RECORDS FOR THIS EXERCISE.

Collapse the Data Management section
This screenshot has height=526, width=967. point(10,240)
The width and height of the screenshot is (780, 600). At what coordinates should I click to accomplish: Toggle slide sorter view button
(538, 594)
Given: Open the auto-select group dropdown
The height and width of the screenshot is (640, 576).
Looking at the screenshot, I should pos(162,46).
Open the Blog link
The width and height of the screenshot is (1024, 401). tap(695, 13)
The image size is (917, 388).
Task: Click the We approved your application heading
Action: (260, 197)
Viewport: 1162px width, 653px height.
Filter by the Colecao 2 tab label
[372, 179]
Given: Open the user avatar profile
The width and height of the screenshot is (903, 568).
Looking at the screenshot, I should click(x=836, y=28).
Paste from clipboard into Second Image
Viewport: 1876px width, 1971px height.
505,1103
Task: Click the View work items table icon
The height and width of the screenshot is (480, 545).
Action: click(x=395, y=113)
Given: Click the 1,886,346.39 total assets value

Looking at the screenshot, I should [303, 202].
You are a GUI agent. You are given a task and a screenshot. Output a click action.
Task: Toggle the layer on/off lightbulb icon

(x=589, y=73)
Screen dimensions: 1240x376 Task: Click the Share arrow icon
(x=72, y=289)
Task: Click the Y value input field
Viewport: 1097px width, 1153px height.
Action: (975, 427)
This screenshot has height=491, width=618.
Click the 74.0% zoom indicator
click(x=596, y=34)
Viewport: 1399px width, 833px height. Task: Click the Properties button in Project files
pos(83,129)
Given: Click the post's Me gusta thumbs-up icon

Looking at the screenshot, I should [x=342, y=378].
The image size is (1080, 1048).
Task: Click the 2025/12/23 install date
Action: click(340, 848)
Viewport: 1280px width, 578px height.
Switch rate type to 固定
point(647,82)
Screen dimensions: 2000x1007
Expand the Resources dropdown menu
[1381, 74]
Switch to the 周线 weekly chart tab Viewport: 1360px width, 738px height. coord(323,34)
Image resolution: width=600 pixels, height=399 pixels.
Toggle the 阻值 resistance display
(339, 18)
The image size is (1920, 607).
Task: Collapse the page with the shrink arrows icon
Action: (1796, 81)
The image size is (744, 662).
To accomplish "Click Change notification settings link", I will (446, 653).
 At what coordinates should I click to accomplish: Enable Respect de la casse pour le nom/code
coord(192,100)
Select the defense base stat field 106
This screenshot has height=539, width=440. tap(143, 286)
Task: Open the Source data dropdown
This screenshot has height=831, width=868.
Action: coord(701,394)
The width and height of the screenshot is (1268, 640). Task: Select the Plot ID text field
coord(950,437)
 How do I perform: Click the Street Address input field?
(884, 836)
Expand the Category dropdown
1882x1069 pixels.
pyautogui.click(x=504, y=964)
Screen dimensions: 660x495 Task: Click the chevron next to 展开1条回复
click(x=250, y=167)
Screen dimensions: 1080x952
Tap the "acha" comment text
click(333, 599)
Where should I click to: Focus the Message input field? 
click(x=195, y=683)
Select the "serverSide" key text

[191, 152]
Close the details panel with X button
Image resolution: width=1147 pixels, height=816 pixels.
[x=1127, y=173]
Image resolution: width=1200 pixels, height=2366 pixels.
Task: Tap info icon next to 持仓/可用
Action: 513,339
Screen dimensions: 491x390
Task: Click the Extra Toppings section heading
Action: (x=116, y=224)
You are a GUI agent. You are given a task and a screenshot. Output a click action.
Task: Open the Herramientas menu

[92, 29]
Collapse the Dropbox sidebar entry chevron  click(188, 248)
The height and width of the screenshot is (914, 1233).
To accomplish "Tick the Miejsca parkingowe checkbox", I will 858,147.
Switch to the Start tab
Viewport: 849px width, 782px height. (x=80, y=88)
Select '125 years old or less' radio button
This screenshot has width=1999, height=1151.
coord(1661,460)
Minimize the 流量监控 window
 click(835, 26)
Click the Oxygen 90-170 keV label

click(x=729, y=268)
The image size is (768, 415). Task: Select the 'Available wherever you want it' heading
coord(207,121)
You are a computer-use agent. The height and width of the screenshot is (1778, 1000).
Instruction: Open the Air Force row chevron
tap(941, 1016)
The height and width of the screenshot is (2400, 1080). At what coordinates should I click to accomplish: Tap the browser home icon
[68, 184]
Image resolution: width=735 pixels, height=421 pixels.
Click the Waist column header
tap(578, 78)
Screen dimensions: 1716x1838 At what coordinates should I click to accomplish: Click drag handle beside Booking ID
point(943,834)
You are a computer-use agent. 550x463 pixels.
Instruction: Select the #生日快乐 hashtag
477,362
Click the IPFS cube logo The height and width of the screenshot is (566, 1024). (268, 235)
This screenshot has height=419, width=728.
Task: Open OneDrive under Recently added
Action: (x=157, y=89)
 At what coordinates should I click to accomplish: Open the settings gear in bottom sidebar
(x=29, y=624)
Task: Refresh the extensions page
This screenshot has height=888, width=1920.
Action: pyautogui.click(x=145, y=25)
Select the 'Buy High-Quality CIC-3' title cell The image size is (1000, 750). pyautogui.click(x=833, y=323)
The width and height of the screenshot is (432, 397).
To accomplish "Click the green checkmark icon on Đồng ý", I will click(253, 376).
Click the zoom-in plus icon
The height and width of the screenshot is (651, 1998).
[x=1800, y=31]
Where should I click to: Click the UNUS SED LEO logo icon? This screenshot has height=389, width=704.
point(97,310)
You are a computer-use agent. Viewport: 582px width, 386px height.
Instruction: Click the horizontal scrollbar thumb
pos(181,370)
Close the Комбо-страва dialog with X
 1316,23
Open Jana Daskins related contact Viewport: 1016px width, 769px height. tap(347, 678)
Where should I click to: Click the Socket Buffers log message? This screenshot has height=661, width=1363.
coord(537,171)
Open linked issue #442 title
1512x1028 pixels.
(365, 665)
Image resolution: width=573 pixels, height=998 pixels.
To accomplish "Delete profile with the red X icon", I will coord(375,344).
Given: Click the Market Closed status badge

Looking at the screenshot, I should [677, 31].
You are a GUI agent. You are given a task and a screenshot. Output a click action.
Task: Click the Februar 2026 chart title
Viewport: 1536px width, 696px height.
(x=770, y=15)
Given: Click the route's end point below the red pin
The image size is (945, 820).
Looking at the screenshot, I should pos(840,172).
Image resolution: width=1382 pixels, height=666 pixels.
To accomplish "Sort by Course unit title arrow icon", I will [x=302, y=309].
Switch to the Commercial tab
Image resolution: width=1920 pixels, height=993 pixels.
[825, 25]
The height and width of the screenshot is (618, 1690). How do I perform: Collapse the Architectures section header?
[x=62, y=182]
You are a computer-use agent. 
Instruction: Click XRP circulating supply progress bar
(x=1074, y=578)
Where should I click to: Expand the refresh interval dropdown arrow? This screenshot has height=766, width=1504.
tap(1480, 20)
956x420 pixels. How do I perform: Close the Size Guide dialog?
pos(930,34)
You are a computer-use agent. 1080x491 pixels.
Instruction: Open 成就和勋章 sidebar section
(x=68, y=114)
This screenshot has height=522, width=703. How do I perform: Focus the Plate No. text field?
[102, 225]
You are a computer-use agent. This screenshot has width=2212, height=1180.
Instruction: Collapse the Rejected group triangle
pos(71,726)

ASSIGNMENT. Return every entry above with nothing altered.

PROBLEM SOLUTION.
Collapse the Data Management section
This screenshot has height=526, width=967. point(10,240)
The width and height of the screenshot is (780, 600). At what coordinates should I click to accomplish: Toggle slide sorter view button
(538, 594)
Given: Open the auto-select group dropdown
The height and width of the screenshot is (640, 576).
Looking at the screenshot, I should pos(162,46).
Open the Blog link
The width and height of the screenshot is (1024, 401). tap(695, 13)
The image size is (917, 388).
Task: Click the We approved your application heading
Action: (260, 197)
Viewport: 1162px width, 653px height.
Filter by the Colecao 2 tab label
[372, 179]
Given: Open the user avatar profile
The width and height of the screenshot is (903, 568).
Looking at the screenshot, I should click(x=836, y=28).
Paste from clipboard into Second Image
Viewport: 1876px width, 1971px height.
505,1103
Task: Click the View work items table icon
The height and width of the screenshot is (480, 545).
Action: click(x=395, y=113)
Given: Click the 1,886,346.39 total assets value

Looking at the screenshot, I should [303, 202].
You are a GUI agent. You are given a task and a screenshot. Output a click action.
Task: Toggle the layer on/off lightbulb icon

(x=589, y=73)
Screen dimensions: 1240x376 Task: Click the Share arrow icon
(x=72, y=289)
Task: Click the Y value input field
Viewport: 1097px width, 1153px height.
Action: (975, 427)
This screenshot has height=491, width=618.
Click the 74.0% zoom indicator
click(x=596, y=34)
Viewport: 1399px width, 833px height. Task: Click the Properties button in Project files
pos(83,129)
Given: Click the post's Me gusta thumbs-up icon

Looking at the screenshot, I should [x=342, y=378].
The image size is (1080, 1048).
Task: Click the 2025/12/23 install date
Action: click(340, 848)
Viewport: 1280px width, 578px height.
Switch rate type to 固定
point(647,82)
Screen dimensions: 2000x1007
Expand the Resources dropdown menu
[1381, 74]
Switch to the 周线 weekly chart tab Viewport: 1360px width, 738px height. coord(323,34)
Image resolution: width=600 pixels, height=399 pixels.
Toggle the 阻值 resistance display
(339, 18)
The image size is (1920, 607).
Task: Collapse the page with the shrink arrows icon
Action: (1796, 81)
The image size is (744, 662).
To accomplish "Click Change notification settings link", I will (446, 653).
 At what coordinates should I click to accomplish: Enable Respect de la casse pour le nom/code
coord(192,100)
Select the defense base stat field 106
This screenshot has height=539, width=440. tap(143, 286)
Task: Open the Source data dropdown
This screenshot has height=831, width=868.
Action: coord(701,394)
The width and height of the screenshot is (1268, 640). Task: Select the Plot ID text field
coord(950,437)
 How do I perform: Click the Street Address input field?
(884, 836)
Expand the Category dropdown
1882x1069 pixels.
pyautogui.click(x=504, y=964)
Screen dimensions: 660x495 Task: Click the chevron next to 展开1条回复
click(x=250, y=167)
Screen dimensions: 1080x952
Tap the "acha" comment text
click(333, 599)
Where should I click to: Focus the Message input field? 
click(x=195, y=683)
Select the "serverSide" key text

[191, 152]
Close the details panel with X button
Image resolution: width=1147 pixels, height=816 pixels.
[x=1127, y=173]
Image resolution: width=1200 pixels, height=2366 pixels.
Task: Tap info icon next to 持仓/可用
Action: 513,339
Screen dimensions: 491x390
Task: Click the Extra Toppings section heading
Action: (x=116, y=224)
You are a GUI agent. You are given a task and a screenshot. Output a click action.
Task: Open the Herramientas menu

[92, 29]
Collapse the Dropbox sidebar entry chevron  click(188, 248)
The height and width of the screenshot is (914, 1233).
To accomplish "Tick the Miejsca parkingowe checkbox", I will 858,147.
Switch to the Start tab
Viewport: 849px width, 782px height. (x=80, y=88)
Select '125 years old or less' radio button
This screenshot has width=1999, height=1151.
coord(1661,460)
Minimize the 流量监控 window
 click(835, 26)
Click the Oxygen 90-170 keV label

click(x=729, y=268)
The image size is (768, 415). Task: Select the 'Available wherever you want it' heading
coord(207,121)
You are a computer-use agent. The height and width of the screenshot is (1778, 1000).
Instruction: Open the Air Force row chevron
tap(941, 1016)
The height and width of the screenshot is (2400, 1080). At what coordinates should I click to accomplish: Tap the browser home icon
[68, 184]
Image resolution: width=735 pixels, height=421 pixels.
Click the Waist column header
tap(578, 78)
Screen dimensions: 1716x1838 At what coordinates should I click to accomplish: Click drag handle beside Booking ID
point(943,834)
You are a computer-use agent. 550x463 pixels.
Instruction: Select the #生日快乐 hashtag
477,362
Click the IPFS cube logo The height and width of the screenshot is (566, 1024). (268, 235)
This screenshot has height=419, width=728.
Task: Open OneDrive under Recently added
Action: (x=157, y=89)
 At what coordinates should I click to accomplish: Open the settings gear in bottom sidebar
(x=29, y=624)
Task: Refresh the extensions page
This screenshot has height=888, width=1920.
Action: pyautogui.click(x=145, y=25)
Select the 'Buy High-Quality CIC-3' title cell The image size is (1000, 750). pyautogui.click(x=833, y=323)
The width and height of the screenshot is (432, 397).
To accomplish "Click the green checkmark icon on Đồng ý", I will click(253, 376).
Click the zoom-in plus icon
The height and width of the screenshot is (651, 1998).
[x=1800, y=31]
Where should I click to: Click the UNUS SED LEO logo icon? This screenshot has height=389, width=704.
point(97,310)
You are a computer-use agent. Viewport: 582px width, 386px height.
Instruction: Click the horizontal scrollbar thumb
pos(181,370)
Close the Комбо-страва dialog with X
 1316,23
Open Jana Daskins related contact Viewport: 1016px width, 769px height. tap(347, 678)
Where should I click to: Click the Socket Buffers log message? This screenshot has height=661, width=1363.
coord(537,171)
Open linked issue #442 title
1512x1028 pixels.
(365, 665)
Image resolution: width=573 pixels, height=998 pixels.
To accomplish "Delete profile with the red X icon", I will coord(375,344).
Given: Click the Market Closed status badge

Looking at the screenshot, I should [677, 31].
You are a GUI agent. You are given a task and a screenshot. Output a click action.
Task: Click the Februar 2026 chart title
Viewport: 1536px width, 696px height.
(x=770, y=15)
Given: Click the route's end point below the red pin
The image size is (945, 820).
Looking at the screenshot, I should pos(840,172).
Image resolution: width=1382 pixels, height=666 pixels.
To accomplish "Sort by Course unit title arrow icon", I will [x=302, y=309].
Switch to the Commercial tab
Image resolution: width=1920 pixels, height=993 pixels.
[825, 25]
The height and width of the screenshot is (618, 1690). How do I perform: Collapse the Architectures section header?
[x=62, y=182]
You are a computer-use agent. 
Instruction: Click XRP circulating supply progress bar
(x=1074, y=578)
Where should I click to: Expand the refresh interval dropdown arrow? This screenshot has height=766, width=1504.
tap(1480, 20)
956x420 pixels. How do I perform: Close the Size Guide dialog?
pos(930,34)
You are a computer-use agent. 1080x491 pixels.
Instruction: Open 成就和勋章 sidebar section
(x=68, y=114)
This screenshot has height=522, width=703. How do I perform: Focus the Plate No. text field?
[102, 225]
You are a computer-use agent. This screenshot has width=2212, height=1180.
Instruction: Collapse the Rejected group triangle
pos(71,726)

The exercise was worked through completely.